Former neighbor Orlando Saunders recalled that: "They were the best family in the neighborhood in case of sickness; one was at my house nearly all the time when my father died....[The Smiths] were very good people. Young Joe (as we called him then), has worked for me, and he was a good worker; they all were. . . . He was always a gentleman when about my place."[5]

John Stafford: Joseph "would do a fair day's work if hired out to a man"

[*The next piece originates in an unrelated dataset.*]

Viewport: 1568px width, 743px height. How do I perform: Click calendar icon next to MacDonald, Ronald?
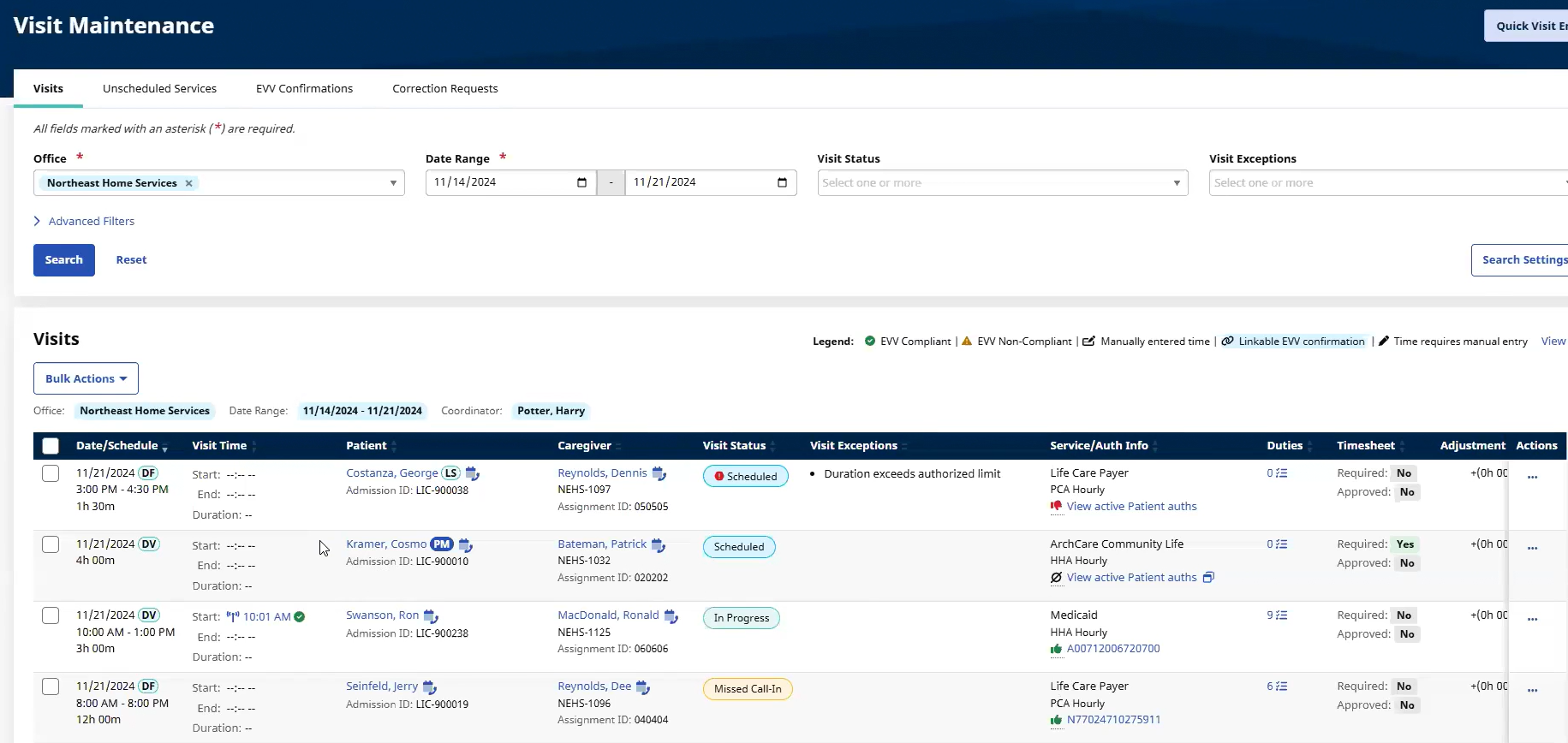[671, 616]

John Stafford, eldest son of William Stafford said that the Smiths were "poor managers," but allowed as how Joseph "would do a fair day's work if hired out to a man...."[6]

Notas

  1. Donald L. Enders, "The Joseph Smith, Sr., Family: Farmers of the Genesee," in Joseph Smith, The Prophet, The Man, edited by Susan Easton Black and Charles D. Tate, Jr., (Provo, UT: BYU Religious Studies Center, 1993), 213–25.
  2. Daniel C. Peterson and Donald L. Enders, "Can the 1834 Affidavits Attacking the Smith Family Be Trusted?," in Pressing Forward with the Book of Mormon: The FARMS Updates of the 1990s, ed. John W. Welch and Melvin J. Thorne (Provo, UT: FARMS, 1999), 286–87. off-site (Inglés)
  3. Enders, 220.
  4. Richard Lloyd Anderson, "Joseph Smith's New York Reputation Reappraised," Brigham Young University Studies 10 no. 3 (1970), 285. For more details, see Richard Lloyd Anderson, "The Reliability of the Early History of Lucy and Joseph Smith," Dialogue: A Journal of Mormon Thought 4:2 (Summer 1969): 16, 19.
  5. Anderson, "Joseph Smith's New York Reputation Reappraised," 309; cited by Matthew Roper, "Review of The Truth about Mormonism: A Former Adherent Analyzes the LDS Faith by Weldon Langfield," FARMS Review of Books 4/1 (1992): 78–92. off-site (Inglés)
  6. William H. Kelly, "The Hill Cumorah, and the Book of Mormon," Saints' Herald 28 (1 June 1881): 167; cited in Dan Vogel (editor), Early Mormon Documents (Salt Lake City, Signature Books, 1996–2003), 5 vols, 2:121.